Monday begins on Saturday

Imagine loving your work so much that Sunday was an unbearable gap in its pursuit. That any time spent away from work was a terrible bore, and that you often found yourself sneaking back to work despite explicit instructions to the contrary. This was the Soviet dream. I don’t know if this dream stayed confined to the world of storytelling and propaganda or did it come alive in reality.

But in the whacky narrative written by Strugatsky duo, a group of scientists live by this ideal and find themselves unable to stay away from their work. Of course their work is meaningful, as they are pursuing happiness. Not just for themselves but for the entire population. And they are going about this pursuit with the power of scientific enquiry.

The story follows a programmer Alexander, who has traveled to the country side to meet friends, but is somehow recruited into an institute of magic by two hitchhikers. During the course of his recruitment and later employment, he encounters a series of bizarre events where folk tales, biblical entities and historical giants intermingle into a hyper-reality, which somehow our programmer takes in his stride without much surprise.

“Any sufficiently advanced technology is indistinguishable from magic”

is the third and most famous law from Arthur C Clarke. Strugatsky brothers play well on this law; the magicians in the institute are really scientists who explore all forms of magical and irrational encounters with a thoroughly scientific process. A magical divan becomes a translator, a mysterious kopek becomes the Center of a long experiment. Meanwhile, each scientist magician is studying a model for happiness using their unique algorithms.

The institute has several departments, those dedicated to linear happiness, absolute knowledge, meaning of life, predictions and prophecies, defensive magic and more.
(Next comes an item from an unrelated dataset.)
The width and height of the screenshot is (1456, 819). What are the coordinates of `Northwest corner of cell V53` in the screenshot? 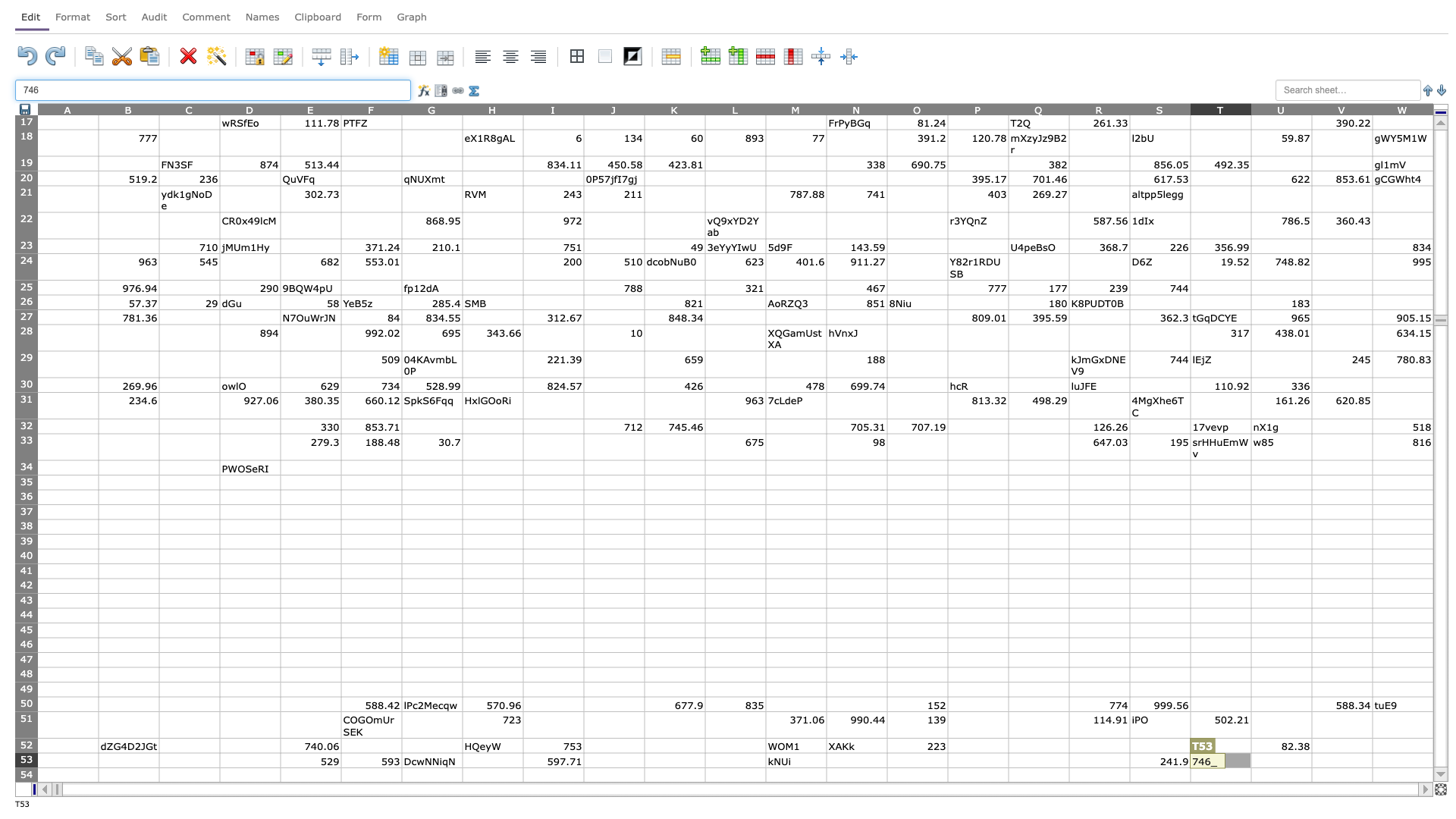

A walk around the department evokes the memory of Harry Potter’s first experience with Hogwarts, except that Hogwarts’ ghosts weren’t as scientifically applicable as Maxwell’s demons.

The story is layered with multiple clues and hints – I caught some and chuckled hilariously. I missed quite a few and the imagery still made me laugh out loud. Imagine a poised cat, who begins to narrate stories in the seriousness of a professor, and keeps forgetting them midway. Or a model of a half satisfied man who cannot stop eating in its pursuit of satisfaction. I particularly enjoyed the doubles – those automatons who are programmed to do only one thing well. You cannot tell them apart from the original humans, except if they show emotion or curse.

I read the book as a satire on the scientific search for happiness and prosperity, the one that Soviet Union was particularly passionate about and widely sponsored. While general population looks for respite in stories of magic and myths and fantastical experiments, a quest for a formula to define what could make mankind happy seems incongruent. This quest to an ideal world has taken possession of many scientific minds, but the fact that happiness continues to be hanging on thread of a word or irrational motivations has baffled many truth seekers. I have often looked for a formula myself , and build arguments complete with a rational and logical analysis to defend a stance. Yet I have myself floundered after only a single conversation with a person radiant with positivity and hope, eager to nose dive into a fiction that is told with eloquence.

What carries us forward? Is it imagination or is it science. I think (and this is what the story alludes to) – it is a balance of both. Imagination gives us the direction in which science can head – it is method and execution which will bring to life what imagination envisioned. Very much like the time traveling motorcycle which can only bring you to a future that writers have already written about. Fiction has a lot more power than fact. Even a solid fact needs a beautiful story before people can open their eyes to it.